Target position records:
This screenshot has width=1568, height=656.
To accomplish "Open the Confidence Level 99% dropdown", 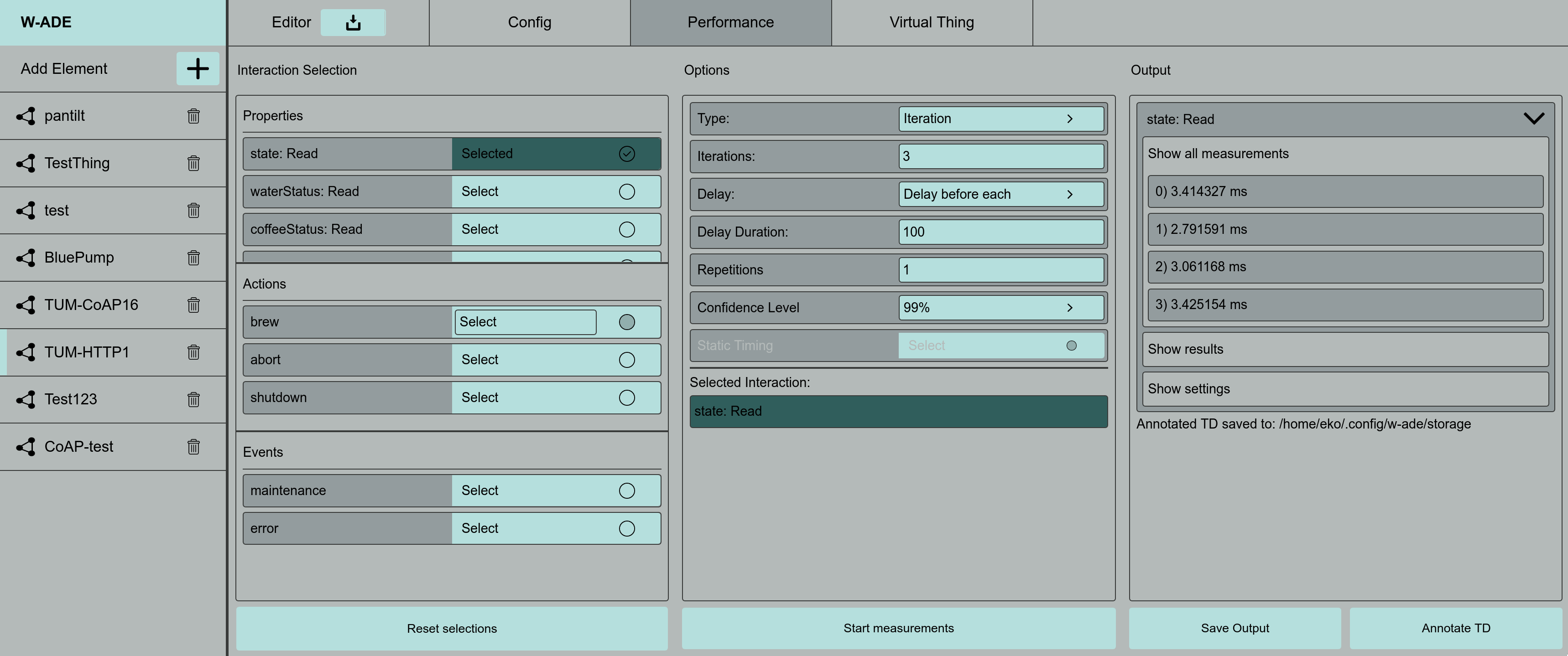I will point(1000,308).
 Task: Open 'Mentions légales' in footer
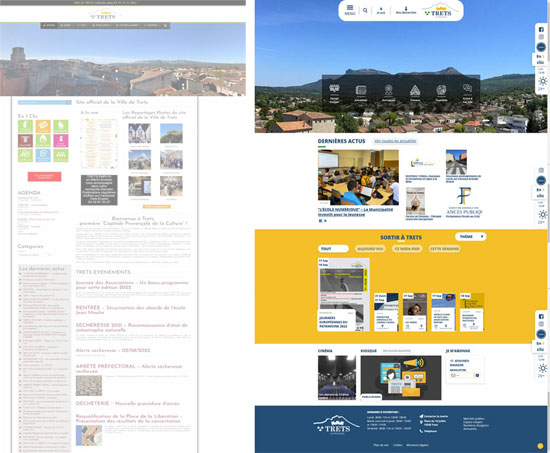click(417, 445)
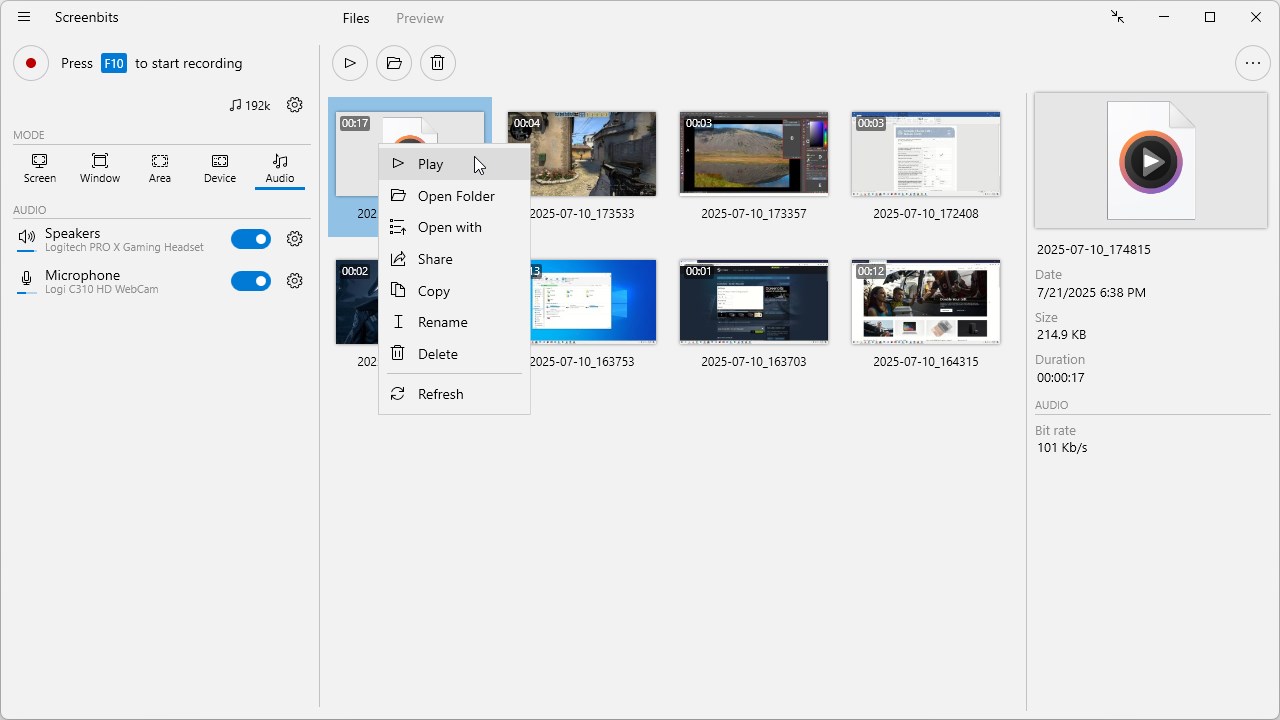
Task: Switch to Window capture mode
Action: coord(99,167)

Directive:
Find each line in the records above that contains the word "Task", and copy those lines.

Solution:
 Task: Open 'Mentions légales' in footer
Task: Switch to Window capture mode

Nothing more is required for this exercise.